The Director, Home Health Grievances & Appeals assists members, via phone or face to face, further/support quality related goals. Investigates and resolves member and practitioner issues. Decisions are typically related to the implementation of new/updated programs or large-scale projects for the function and supporting technical/operational procedures and processes, and implements strategic plans, drives goals and objectives, and improves performance. Provides input into functions strategy.

Responsibilities
  • Oversee the process for direction and support to clinical and operational leadership regarding Medicare and governmental audit trends, denials, and any CMS initiative and/or demonstration projects.

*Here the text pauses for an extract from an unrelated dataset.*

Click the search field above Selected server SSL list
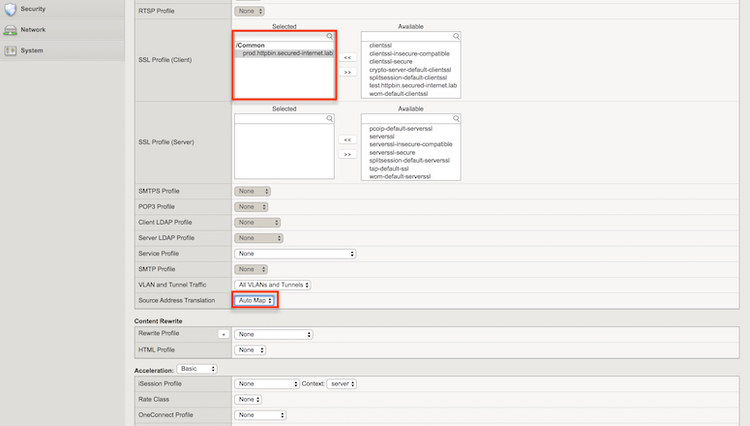 (x=283, y=118)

  • Collaborates with leadership team in the development of an education plan to improve processes to preserve and recover revenue.

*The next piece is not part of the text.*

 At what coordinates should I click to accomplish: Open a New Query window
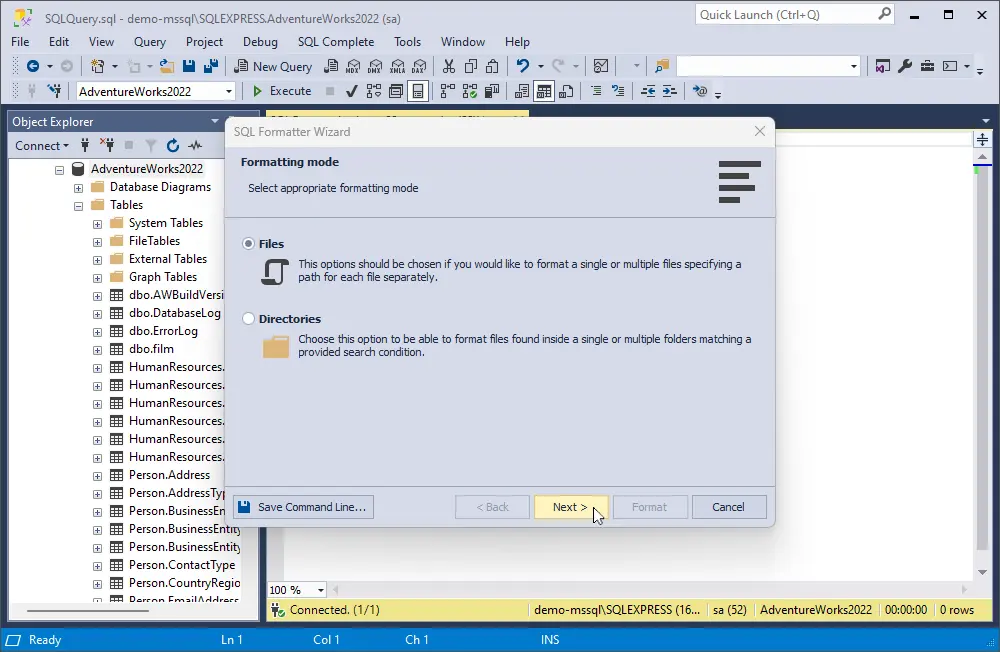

  • Analyzes region-wide outcome indicators to measure achievement of quantitative and qualitative standards. Assists in the development, implementation and analysis of internal and external benchmarking programs to measure the region’s effectiveness in improving performance
  • Maintains region-wide Performance Improvement program which includes Customer Satisfaction, complaints, infection monitoring, Incident Reporting, and quarterly branch PI activity
  • Provides feedback and recommendations for changes to policies and processes, procedures and systems to enhance measures taken to improve performance
  • Communicate with Corporate leadership, Regional and Divisional leaders as appropriate to resolve issues that may place patients or the company at risk
  • Oversee educational in-services based on analysis of PI data and activities Acts as a resource for the Operations Support team and communicates Performance Improvement results
  • Participate in special projects and performs other duties as assigned.
Use your skills to make an impact

Required Qualifications
  • Bachelor's degree in Nursing or related field
  • 10-15 years progressively responsible experience in home health or hospice industry that includes performance improvement and outcomes measurement
  • 5 years’ experience in a supervisory or teaching role
  • Thorough knowledge of health care policy, industry and related clinical practice
  • Knowledge in the interpretation and application of regulations and performance improvement standards
  • Strong Project management principles and clinical policy development/implementation required
  • Expert knowledge of all Medicare regulations and appeals processes
  • Excellent analytical skills with ability to interpret and apply regulatory requirements
  • Excellent verbal/written communication and presentation skills
  • Advanced knowledge with Payer requirements, ADR requests, Denials, Appeals, RAC/ZPIC and CERT responses
  • Must be able to work well independently and in a team environment
  • Excellent communication and organization skills
  • Strong attention to detail
  • Healthcare industry experience preferred
  • Must read, write and speak fluent English
  • Must have good and regular attendance
  • Approximate percent of time required to travel: 30%
  • Performs other related duties as assigned
Preferred Qualifications
  • Master’s Degree preferred
  • Licenses/Certification: RN, PT or OT preferred
  • More than 3 years of grievance and appeals experience
  • Strong knowledge in Microsoft Access or experience with SQL Server databases
  • Previous experience processing medical claims
  • Bilingual (English and Spanish); with the ability to read, write, and speak English and Spanish
Additional Information SSN Alert Statement

Humana values personal identity protection. Please be aware that applicants may be asked to provide their Social Security Number, if it is not already on file. When required, an email will be sent from  with instructions on how to add the information into your official application on Humana’s secure website.